論文の概要: Multiclass Disease Predictions Based on Integrated Clinical and Genomics
Datasets
- arxiv url: http://arxiv.org/abs/2006.07879v1
- Date: Sun, 14 Jun 2020 12:23:49 GMT
- ステータス: 処理完了
- システム内更新日: 2022-11-21 09:42:20.971637
- Title: Multiclass Disease Predictions Based on Integrated Clinical and Genomics
Datasets
- Title(参考訳): 統合的臨床・ゲノムデータに基づく多クラス疾患予測
- Authors: Moeez M. Subhani, Ashiq Anjum
- Abstract要約: 我々は臨床データとゲノムデータの両方から情報を利用する予測モデルを構築した。
出力クラス数が75であるマルチクラス分類には,革新的だがシンプルな方法が採用されている。
結果は、他の分類モデルと比較して一貫性があり、有能であった。
- 参考スコア(独自算出の注目度): 0.114219428942199
- License: http://arxiv.org/licenses/nonexclusive-distrib/1.0/
- Abstract: Clinical predictions using clinical data by computational methods are common
in bioinformatics. However, clinical predictions using information from
genomics datasets as well is not a frequently observed phenomenon in research.
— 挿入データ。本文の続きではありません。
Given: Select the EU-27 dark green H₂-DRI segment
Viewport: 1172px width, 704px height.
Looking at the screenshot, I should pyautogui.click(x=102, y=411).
Precision medicine research requires information from all available datasets to
provide intelligent clinical solutions. In this paper, we have attempted to
create a prediction model which uses information from both clinical and
genomics datasets. We have demonstrated multiclass disease predictions based on
combined clinical and genomics datasets using machine learning methods. We have
created an integrated dataset, using a clinical (ClinVar) and a genomics (gene
expression) dataset, and trained it using instance-based learner to predict
clinical diseases. We have used an innovative but simple way for multiclass
classification, where the number of output classes is as high as 75. We have
used Principal Component Analysis for feature selection. The classifier
predicted diseases with 73\% accuracy on the integrated dataset. The results
were consistent and competent when compared with other classification models.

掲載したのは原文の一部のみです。